There comes a time in every guy's life when he wakes up and realizes he has an appointment that afternoon with the baldness doctor.
A few years ago, it was only the desperate who woke up and went to their appointment with a doctor at a hair-restoration clinic, and the hair that they had restored looked less like hair and more like something that had been farmed hydroponically. But these days — in part because the procedures have improved, in part because people are having more and more elective surgery — meeting with a scalp-specializing dermatologist or, more radically, a surgeon is an increasingly viable option for people who suffer from alopecia, a term that makes you feel bad for the person who is suffering from it until you realize that alopecia means only baldness. Indeed, America would today appear to be moving beyond Rogaine, or at least balding Americans are. This is my story.
I met with Matthew Leavitt, D.O., a recent winner of the Golden Follicle, the Oscar of the International Society of Hair Restoration Surgery, awarded for outstanding clinical contributions in the field of follicular-unit transplantation, a kind of transplantation that's like a heart transplant but with hair; as far as restorative hair surgery goes, he is one of the best, his methods state-of-the-art. He is five feet ten inches tall, with cheerful brown eyes, a healthy complexion that belies his 46 years, and, most crucial, a full head of dark, flowing hair — hair that if it were a story would be a Greek epic. His firm, Medical Hair Restoration, is based in Orlando, with 60 clinics around the country. The doctor has re-haired doctors, lawyers, movie stars you know, and about 50 or 60 professional baseball players, most of whom think their baldness has to do with their caps, even though it does not. Leavitt is the kind of guy who sits toward the back of a plane and notices all the hair loss in front of him, even hair loss not yet noticed by the people owning the hair. "I notice," he says.

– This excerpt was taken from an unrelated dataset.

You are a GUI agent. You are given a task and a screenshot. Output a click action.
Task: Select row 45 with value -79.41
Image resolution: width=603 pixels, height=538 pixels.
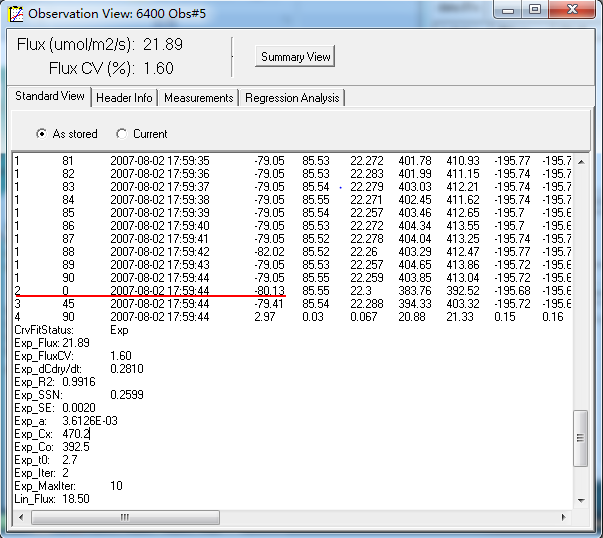(160, 303)
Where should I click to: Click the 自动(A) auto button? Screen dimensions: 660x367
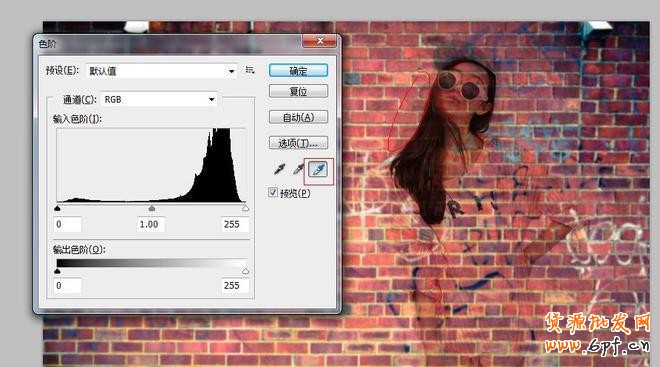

If the realization that one's own hair loss is occurring can be said to take place in one dramatic lightning-bolt-strike-like moment, then that moment occurred for Leavitt in 1980, when he was attending the University of Michigan in Ann Arbor and dealing with his hair loss by wearing hats. "I started collecting hats, which was good for a while," he recalls. At a party, a woman he had been interested in pursuing greater leisure-activity time with suddenly (not to mention dramatically) pulled off his hat, asking, "Are you bald?"